In order to help them for next year, I would like to point what we, potential mentors, expect from the students.

Swing in the night
Swing in the night

Programming knowledge

Summer of Code’s primary purpose is programming. We expect candidates to have a somewhat good knowledge of the programming language used in our project. We have seen very bright students with very interesting ideas. But it quickly appeared that they were not comfortable enough with Python.

Accepting such a student could only lead to a failure. Every little problem which is trivial to an experienced programmer might become a blocker. More importantly: we are not programming mentors. Programming is obvious to us and is a pre-requisite.

Project ownership

Swing for baby
Swing for baby

Each year, GTG developers put some SoC ideas on the GNOME wiki. Retrospectively, I think it’s a bad thing. Indeed, we receive plenty of proposals from students who simply copy/paste our ideas. Sometimes, they don’t even understand it and have no clue of what GTG is.

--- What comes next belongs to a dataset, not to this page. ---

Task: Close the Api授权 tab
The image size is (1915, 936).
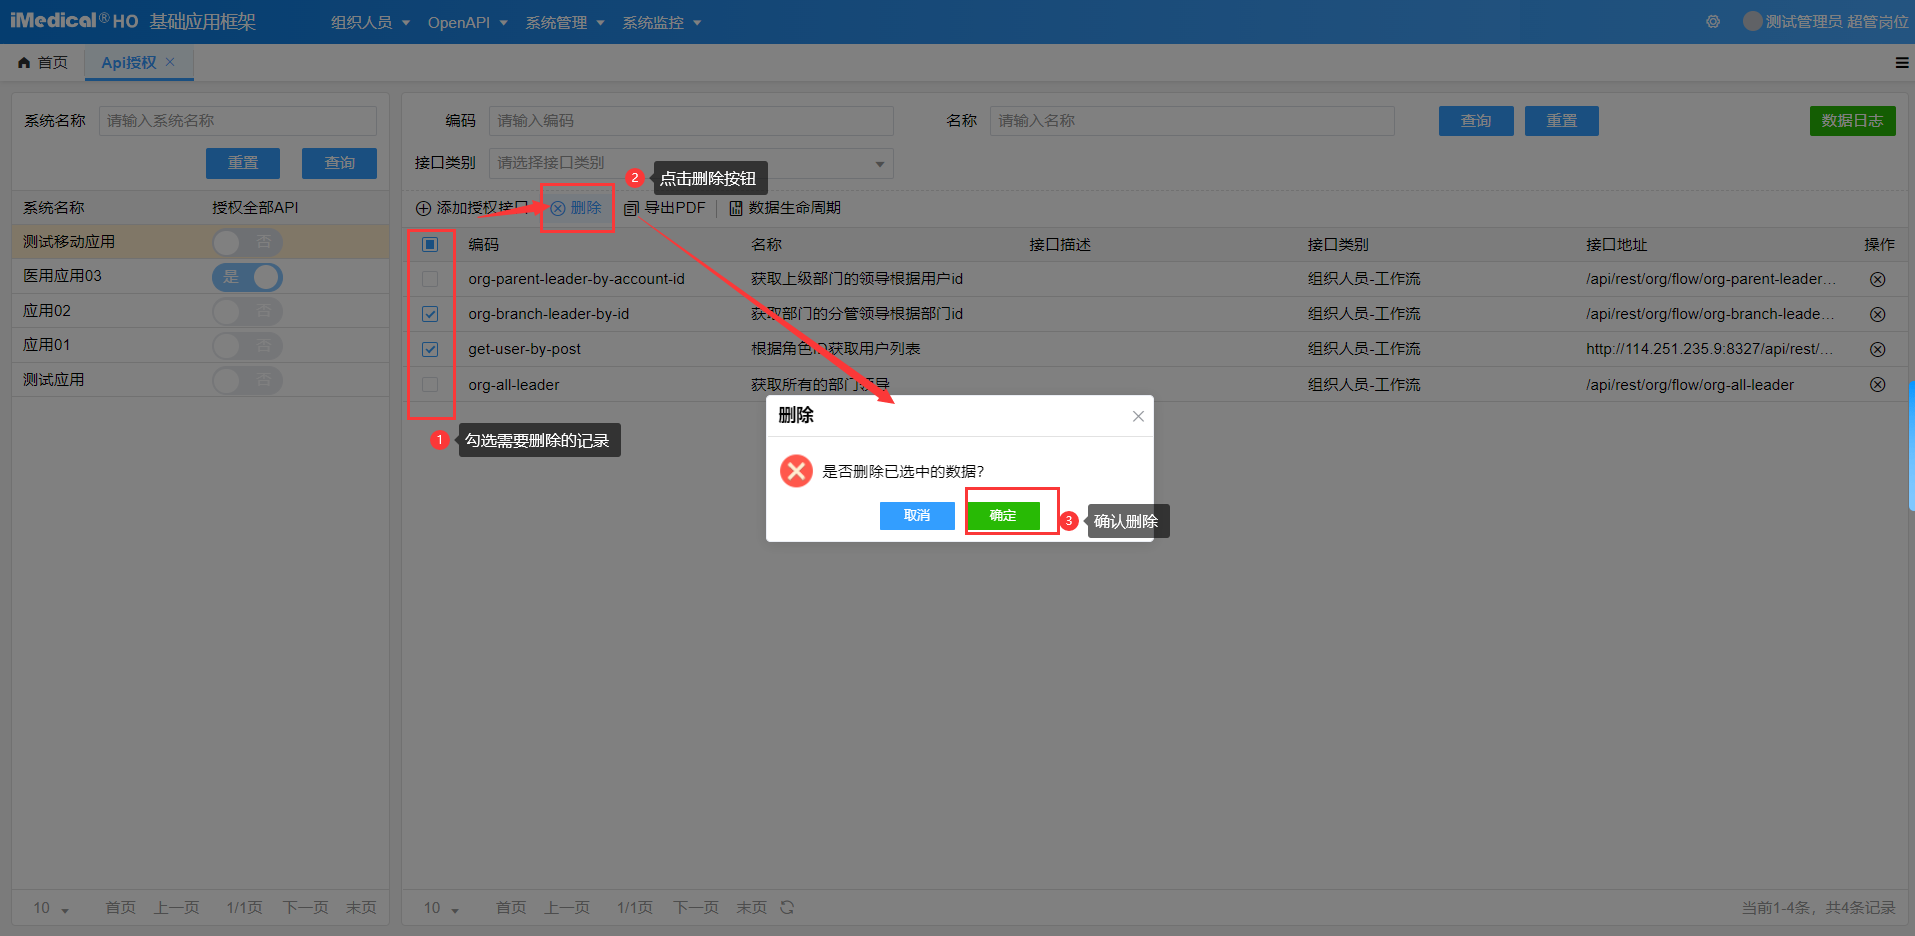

We expect students to become owners of their project. The best way to achieve that is to have the student come with his own idea, to scratch his own itch. Of course, this could be discussed with the team and potential mentors but the initiative itself should come from the student.

Originality

Another reason why taking a SoC idea from the wiki is bad is because we end with ten identical proposals. We then try to find the most skilled student but we usually found that the best students came with their own, original project.

If you want to succeed as a student, be original and show that you understand what you want to achieve. Ask you the question: « Why was it not done before me and why can I succeed where nobody has been before? ».

Early start

Next year, during the student proposal period, I plan to not answer emails from students with whom I had no prior contacts. As I’m listed as a possible mentor, each year I see my inbox filled with requests from students that particular week. All those mails are kind, polite but are basically asking « please tell me what to write on my proposal and support my candidacy ».

Sorry but that week is not a good time to approach a mentor. A mentor is busy, have a work, a family and cannot handle twenty students requests in a few days. Remember that a mentor is not paid and that writing the proposal is your job.

But the secret here is very simple: start early. Be involved very early in the project you target. Get in touch with the team. Fix some easy bugs. Learn the project.

If you don’t have the time or the motivation to do that in the months prior to the Summer of Code, there are chances you will not be a good student anyway.

But if you are known to the team, if we have seen you at work, we will probably want you as our student.

Jump from a swing
Jump from a swing

Initiative

Never send an email to a possible mentor vaguely asking what to do. We want to see initiatives. Try to find a mentor several weeks before the proposal period. Come with a well structured idea and ask for a critical review of your project. Seek critics, not advices.

When the submitting time start, immediately post your proposal. Don’t wait. You will always be able to correct or edit your proposal. You will immediately get feedback from mentors so don’t waste time trying to get private feedback before posting.

Also, in the first days, there’s usually few proposals posted. Mentors take time to review them and post comments. After one week, there could be tenth of proposals and nobody review them all anymore.

Multiply your chances

You can post multiple proposals in different organisations, you have nothing to lose doing so. It’s specially interesting if your project could be under different umbrellas. For example, a proposal about a video chat client could be adapted for GNOME, Gstreamer or even XMPP.

Conclusion

Being accepted as a GSoC student doesn’t require you to be good enough. You need to convince us that you are the best.

Doing so is never, never, never done by writing an impressive list of skills or telling us that you were the leader of your football team. All we need to see is your code, your idea and your planning skills.

If you were not accepted this year and plan to try again next year, start to code now. Start to learn, start to contribute.

And don’t send me an email asking me what to do. My answer is already written hereabove.